Perhaps it shouldn't come as a surprise that the U.S. government has lurched into a partial shutdown this week. In recent years, American politicians have been all too willing to indulge in a high stakes game of chicken.

Perhaps it shouldn't come as a surprise that the U.S. government has lurched into a partial shutdown this week.

In recent years, American politicians have been all too willing to indulge in a high stakes game of chicken.

Going to the brink, approaching the "fiscal cliff," hitting the "debt ceiling" - and beyond - are now all part of partisan poker in Washington.

Blink - or compromise, as it's known in most other civil societies - and you lose.

The result, as seen Tuesday, is that parts of the American government ground to a halt, while a Republican-dominated House of Congress refused to pass a temporary funding bill.
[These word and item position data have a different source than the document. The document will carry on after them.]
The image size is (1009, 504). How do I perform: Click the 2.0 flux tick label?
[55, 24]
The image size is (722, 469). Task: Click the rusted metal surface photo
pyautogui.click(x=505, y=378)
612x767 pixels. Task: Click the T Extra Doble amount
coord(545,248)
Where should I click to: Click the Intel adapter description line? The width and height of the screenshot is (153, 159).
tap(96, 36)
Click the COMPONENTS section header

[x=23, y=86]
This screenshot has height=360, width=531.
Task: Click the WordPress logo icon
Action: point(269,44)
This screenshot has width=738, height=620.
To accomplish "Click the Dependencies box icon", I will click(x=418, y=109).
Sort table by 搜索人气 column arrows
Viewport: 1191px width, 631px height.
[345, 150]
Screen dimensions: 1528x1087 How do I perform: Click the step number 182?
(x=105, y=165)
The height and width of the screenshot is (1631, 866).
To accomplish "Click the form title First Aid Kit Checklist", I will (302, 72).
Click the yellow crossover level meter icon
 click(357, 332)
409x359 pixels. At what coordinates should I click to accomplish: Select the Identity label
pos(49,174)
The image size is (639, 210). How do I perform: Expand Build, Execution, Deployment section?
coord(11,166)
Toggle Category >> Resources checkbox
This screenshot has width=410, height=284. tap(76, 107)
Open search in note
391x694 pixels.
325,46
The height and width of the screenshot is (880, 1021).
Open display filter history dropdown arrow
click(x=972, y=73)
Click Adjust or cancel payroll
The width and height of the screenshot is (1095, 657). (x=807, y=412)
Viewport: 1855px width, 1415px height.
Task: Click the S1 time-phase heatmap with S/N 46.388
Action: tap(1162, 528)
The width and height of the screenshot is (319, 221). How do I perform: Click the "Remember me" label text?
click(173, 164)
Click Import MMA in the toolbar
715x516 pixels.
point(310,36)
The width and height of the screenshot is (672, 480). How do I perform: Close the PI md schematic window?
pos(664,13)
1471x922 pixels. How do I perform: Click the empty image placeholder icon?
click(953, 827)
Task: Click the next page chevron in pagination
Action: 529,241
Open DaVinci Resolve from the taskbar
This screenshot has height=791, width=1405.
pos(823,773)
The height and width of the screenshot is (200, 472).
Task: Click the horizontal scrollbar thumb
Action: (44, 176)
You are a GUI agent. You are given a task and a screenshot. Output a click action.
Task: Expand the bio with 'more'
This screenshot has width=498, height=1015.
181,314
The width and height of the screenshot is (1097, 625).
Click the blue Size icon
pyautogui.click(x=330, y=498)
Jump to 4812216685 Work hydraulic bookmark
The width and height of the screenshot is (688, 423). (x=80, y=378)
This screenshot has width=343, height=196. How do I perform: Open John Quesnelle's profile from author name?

Hundreds of thousands of federal workers were "furloughed" as the government ran out of authority to pay them.

The shutdown, of course, has little to do with ability to pay and much to do with ideology. A core group of Tea Party Republicans is determined to use any measure possible to resist Barack Obama's health care law, despite it being a key issue in the last presidential election - an election Obama won.

While the Republican core dug in their heels Tuesday, Americans got a rare glimpse at what's considered essential government service. Workers with the FBI and the postal service were still at their posts. Parking enforcement in the capital was apparently still operating. Most national parks, however, were shut, and NASA was operating with a skeleton crew.

The Capitol was also open - Congress having been deemed an essential service.

That should serve as a message to the Republican diehards who seem more intent on re-fighting old battles than getting on with the job of governing.